The rationality of North Korea

By Andrew Latham

Kim Jong Un’s Workers’ Party of Korea is celebrating today the 75th anniversary of the founding of what is formally known as the Democratic People’s Republic of Korea, which we know as North Korea. September 9th is the Day of the Foundation of the Republic, one of the country’s most important national holidays. Doubtless there will be many celebrations in and beyond the capital of Pyongyang. Previous jubilee celebrations included military parades on Kim Il Sung Square and artistic performances throughout the country.

But for many outsiders, a question will naturally arise: What, exactly, is there to celebrate? The country seems bent on self-destruction, pursuing irrational internal and external policies. The nation’s currency reform in 2009 attempted to curb growing private markets by introducing a new North Korean won and limiting the exchange amount. The result was to wipe out citizens’ savings, breeding massive resentment. There’s also tight informational control — in this globalized age, citizens caught in possession of South Korean cultural products (such as the wildly popular K-drama TV shows) face severe punishment.

In terms of its foreign and defense policies, there is North Korea’s seemingly irrational pursuit of nuclear weapons and the ballistic missiles to deliver them as far away as the United States — policies that run counter to well-established global norms and that have resulted in significant international sanctions being imposed on the country.

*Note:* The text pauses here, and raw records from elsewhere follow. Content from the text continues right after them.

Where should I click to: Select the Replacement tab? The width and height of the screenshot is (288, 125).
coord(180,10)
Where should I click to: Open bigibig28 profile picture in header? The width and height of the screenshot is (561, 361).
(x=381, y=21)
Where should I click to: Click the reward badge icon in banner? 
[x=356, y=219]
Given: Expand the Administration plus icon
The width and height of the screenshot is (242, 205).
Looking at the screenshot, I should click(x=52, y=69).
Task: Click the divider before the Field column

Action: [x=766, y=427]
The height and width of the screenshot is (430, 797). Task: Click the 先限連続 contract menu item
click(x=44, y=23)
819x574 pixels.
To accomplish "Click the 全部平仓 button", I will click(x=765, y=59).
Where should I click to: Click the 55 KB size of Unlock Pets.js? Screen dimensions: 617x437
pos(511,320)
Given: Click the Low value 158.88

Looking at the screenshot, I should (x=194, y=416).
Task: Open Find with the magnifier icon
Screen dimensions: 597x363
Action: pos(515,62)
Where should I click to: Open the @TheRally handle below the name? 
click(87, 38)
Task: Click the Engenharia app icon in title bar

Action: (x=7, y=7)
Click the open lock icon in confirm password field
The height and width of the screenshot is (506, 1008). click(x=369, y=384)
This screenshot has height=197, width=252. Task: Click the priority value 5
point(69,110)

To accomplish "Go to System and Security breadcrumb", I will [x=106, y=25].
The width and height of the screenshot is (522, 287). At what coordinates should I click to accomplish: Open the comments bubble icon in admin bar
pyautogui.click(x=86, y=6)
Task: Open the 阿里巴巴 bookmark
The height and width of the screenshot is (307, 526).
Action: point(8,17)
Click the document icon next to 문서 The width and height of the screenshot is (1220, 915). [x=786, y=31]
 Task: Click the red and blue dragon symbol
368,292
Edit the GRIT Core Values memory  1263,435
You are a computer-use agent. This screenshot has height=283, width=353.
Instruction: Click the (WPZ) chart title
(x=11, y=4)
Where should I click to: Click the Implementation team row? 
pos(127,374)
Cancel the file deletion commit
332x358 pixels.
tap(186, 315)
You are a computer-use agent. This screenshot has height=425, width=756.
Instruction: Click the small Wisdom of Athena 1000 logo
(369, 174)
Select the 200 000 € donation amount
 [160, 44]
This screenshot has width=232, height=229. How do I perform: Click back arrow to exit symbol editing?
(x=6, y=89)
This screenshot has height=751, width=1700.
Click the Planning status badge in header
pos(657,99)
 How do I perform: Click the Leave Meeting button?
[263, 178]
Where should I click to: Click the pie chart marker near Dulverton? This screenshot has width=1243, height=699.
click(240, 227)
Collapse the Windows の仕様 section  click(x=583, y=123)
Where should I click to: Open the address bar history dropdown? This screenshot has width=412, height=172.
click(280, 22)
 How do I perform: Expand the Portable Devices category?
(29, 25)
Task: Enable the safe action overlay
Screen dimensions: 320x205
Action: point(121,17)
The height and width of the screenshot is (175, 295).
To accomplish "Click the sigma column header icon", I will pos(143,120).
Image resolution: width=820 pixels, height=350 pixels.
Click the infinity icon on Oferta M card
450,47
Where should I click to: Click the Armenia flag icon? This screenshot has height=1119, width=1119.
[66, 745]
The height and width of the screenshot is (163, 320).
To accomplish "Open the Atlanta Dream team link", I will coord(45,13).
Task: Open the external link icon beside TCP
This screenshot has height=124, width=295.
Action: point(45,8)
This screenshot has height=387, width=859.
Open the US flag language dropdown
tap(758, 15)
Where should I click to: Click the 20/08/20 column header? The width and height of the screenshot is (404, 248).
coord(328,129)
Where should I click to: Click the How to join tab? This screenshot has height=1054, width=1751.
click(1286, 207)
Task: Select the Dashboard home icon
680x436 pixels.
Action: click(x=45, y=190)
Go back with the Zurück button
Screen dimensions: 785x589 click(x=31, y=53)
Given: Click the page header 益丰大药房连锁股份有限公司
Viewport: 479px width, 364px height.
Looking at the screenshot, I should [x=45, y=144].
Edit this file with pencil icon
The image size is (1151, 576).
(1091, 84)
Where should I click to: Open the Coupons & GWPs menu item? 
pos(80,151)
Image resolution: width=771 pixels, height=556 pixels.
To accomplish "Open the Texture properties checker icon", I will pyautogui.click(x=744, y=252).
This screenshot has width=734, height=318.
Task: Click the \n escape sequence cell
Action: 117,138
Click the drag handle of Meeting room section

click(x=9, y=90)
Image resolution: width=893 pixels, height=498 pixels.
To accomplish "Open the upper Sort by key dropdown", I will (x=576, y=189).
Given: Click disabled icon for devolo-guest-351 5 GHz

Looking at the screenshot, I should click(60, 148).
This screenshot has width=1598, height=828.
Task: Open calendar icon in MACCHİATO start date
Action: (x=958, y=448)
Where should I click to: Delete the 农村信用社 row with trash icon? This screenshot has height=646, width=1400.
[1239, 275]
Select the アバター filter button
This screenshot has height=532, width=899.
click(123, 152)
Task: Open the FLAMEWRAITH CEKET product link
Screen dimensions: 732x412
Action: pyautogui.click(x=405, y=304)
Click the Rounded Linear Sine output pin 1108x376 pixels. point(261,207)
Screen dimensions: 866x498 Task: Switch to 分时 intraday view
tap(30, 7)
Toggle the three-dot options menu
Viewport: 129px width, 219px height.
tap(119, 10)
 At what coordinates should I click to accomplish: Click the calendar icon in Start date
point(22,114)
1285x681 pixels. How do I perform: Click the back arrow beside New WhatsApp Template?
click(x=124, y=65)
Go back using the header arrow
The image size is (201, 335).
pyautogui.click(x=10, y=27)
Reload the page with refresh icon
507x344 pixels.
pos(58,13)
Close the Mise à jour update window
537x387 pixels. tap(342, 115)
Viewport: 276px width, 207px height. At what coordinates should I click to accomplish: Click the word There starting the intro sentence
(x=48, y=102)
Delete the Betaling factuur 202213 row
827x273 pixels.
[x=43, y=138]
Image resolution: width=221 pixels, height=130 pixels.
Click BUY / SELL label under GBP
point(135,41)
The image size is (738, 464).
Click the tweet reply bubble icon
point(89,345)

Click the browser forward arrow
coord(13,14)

Given the dire economic straits the country finds itself in, this would seem to be the height of irrationality. Wouldn’t it be far more rational to devote many of the resources that currently flow to the military, and the nuclear and missile programs in particular, to feeding the North Korean people and otherwise elevating their standard of living? Put slightly differently, wouldn’t it ultimately be far more rational to take the road China took in the 1990s and simply join the international community, accepting its political, economic and security norms? After all, it worked for communist China, transforming it from an economic wreck into one of the most affluent nations on the planet. And look how prosperous South Korea has grown since adopting such an approach in the 1980s.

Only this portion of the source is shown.